Depuis le 29 mars et jusqu’au 23 Juillet 2018, le musée du Louvre – en association avec le Metropolitan Museum of Art de New York (MoMA) – fait la part belle à Eugène Delacroix à travers une exposition qui lui est exclusivement consacrée. À cette occasion, cent quatre-vingts oeuvres de l’artiste sont rassemblées au Louvre. Une rétrospective inédite qui promet des frissons.
Du jamais vu qu’il est temps de voir
Depuis 1963, aucun musée n’avait osé relever le défit d’une rétrospective Delacroix, mastodonte de la peinture française. Et pour cause, de nombreuses oeuvres de l’artiste présentes au Louvre ne peuvent pas voyager, du fait de leur taille et de leur fragilité. Quel musée pouvait donc, mieux que le Louvre, se lancer dans le pari fou de réunir près de deux cents oeuvres de Delacroix pour proposer une vision quasi complète de son art ? D’ailleurs, la version New-Yorkaise de l’exposition, qui sera présentée au MoMA à la suite de son passage au Louvre, devra se passer de La Barque de Dante, des Massacres de Scio, de La Mort de Sardanapale et de la célébrissime Liberté Guidant le Peuple.
Une carrière en mouvement
L’exposition tend à présenter une vision synthétique et renouvelée de l’oeuvre du peintre. Elle est organisée en trois grandes parties qui correspondent à différents moments de sa carrière. Les exploits du jeune peintre fuyant le formatage académique d’abord, puis ses grandes peintures murales pour des commandes officielles, et finalement ses recherches picturales concernant le rendu du paysage. C’est à travers ce parcours que le Louvre rend hommage à une carrière mouvementée et sans cesse renouvelée. Le tout sous la direction des commissaires d’exposition Sébastien Allard et Côme Fabre. En plus de ses oeuvres picturales, des écrits du peintre viennent confronter sa plume à son pinceau, invitant le spectateur à entrer un peu plus encore dans l’intimité de son atelier.

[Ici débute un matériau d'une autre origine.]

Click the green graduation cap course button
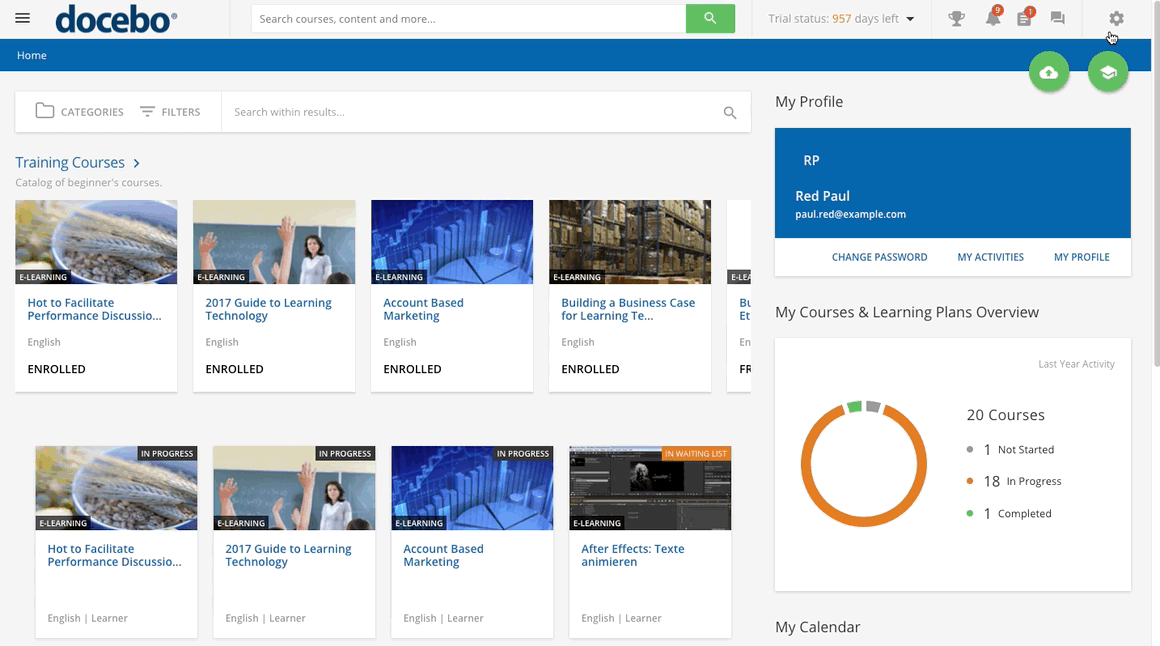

Hors des sentiers académiques
Formé dans l’atelier de Pierre Guérin entre 1815 et 1820, le jeune Delacroix va rapidement préférer l’audace à la voie académique. C’est entre autres aux côtés de Théodore Géricault qu’il se forme, et c’est en parti à lui qu’il doit sa première montre d’audace. Au Salon de 1819, Géricault fait fureur en présentant le célebrissime Radeau de la Méduse, qui bouscule les schémas académiques. Fort de l’expérience de son condisciple, Delacroix choisit lui aussi la voie du renouvellement et présente au Salon de 1822 La Barque de Dante. Franc succès pour le jeune peintre, qui voit son tableau racheté par l’État pour le Musée du Luxembourg. Cette première expérience pousse le peintre vers une peinture crue, dans laquelle la mort et la violence s’expriment à travers une touche frénétique et une palette ardente.

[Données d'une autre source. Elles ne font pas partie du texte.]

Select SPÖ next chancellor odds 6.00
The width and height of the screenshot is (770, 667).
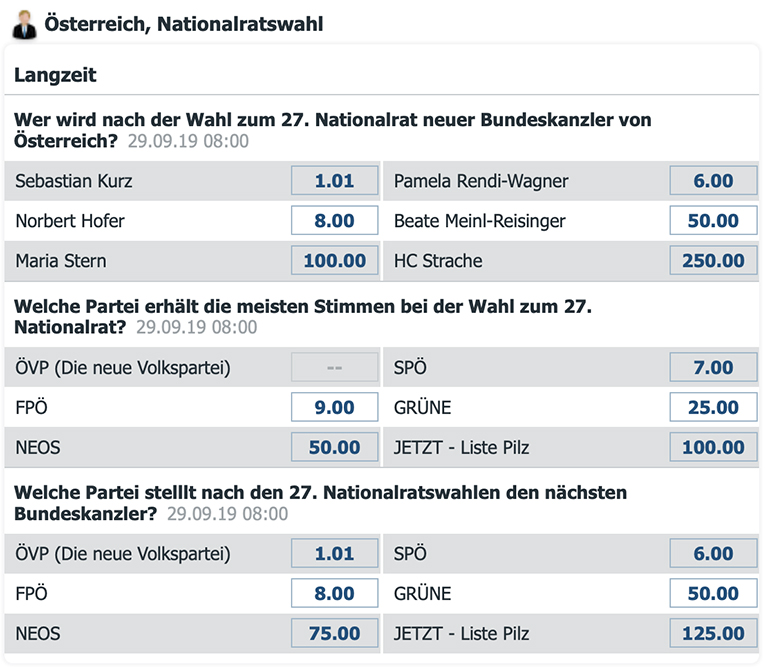pos(713,553)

Le phénomène « Sardanapale »
Applaudie par certains, décriée par d’autres, la touche Delacroix va trouver l’une de ses plus hautes expressions dans La Mort de Sardanapale, présentée au Salon de 1827. Le tableau, expression violente d’un érotisme sadique, est alors largement critiqué. Etienne-Jean Delécluze, peintre et critique d’art, va jusqu’à parler d’une « erreur de peintre ». Explosion de couleurs, corps écartelés, coït où s’entremêlent des membres dans une violence bestiale… Autant d’éléments qui touchent au vif la sensibilité de certains spectateurs.
Baudelaire écrira à ce propos :
« Bien des fois, mes rêves se sont remplis des formes magnifiques qui s’agitent dans ce vaste tableau, merveilleux lui-même comme un rêve. »

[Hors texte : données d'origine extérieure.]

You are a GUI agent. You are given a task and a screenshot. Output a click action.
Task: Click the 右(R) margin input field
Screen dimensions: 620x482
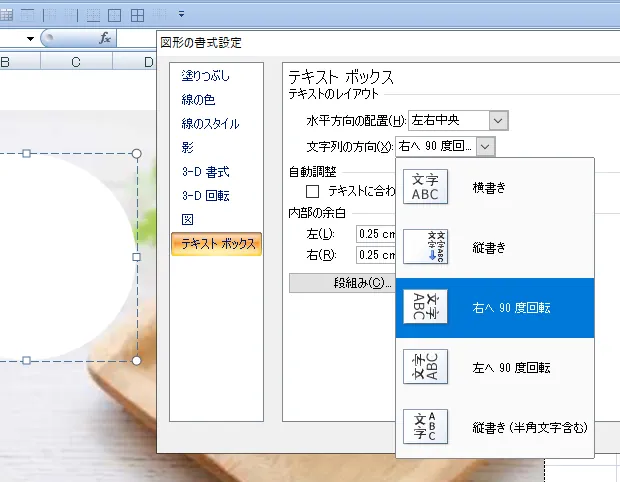point(375,256)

Quelques années plus tard, c’est pourtant ce même peintre durement critiqué qui sera sollicité pour les peintures murales de l’Assemblée Nationale, du Sénat, de l’Hotel de Ville, de la Galerie d’Apollon du Louvre, ou encore de l’Église Saint Sulpice.
Coup d’envoi pour la peinture moderne
À mesure qu’il avance dans ses recherches, Delacroix accorde aux paysages une importance de plus en plus accrue. Il s’attache à rendre les effets d’atmosphère d’abord en arrière plan (Les Massacres de Scio, Salon de 1824), puis réalise des tableaux où le paysage devient un sujet à part entière.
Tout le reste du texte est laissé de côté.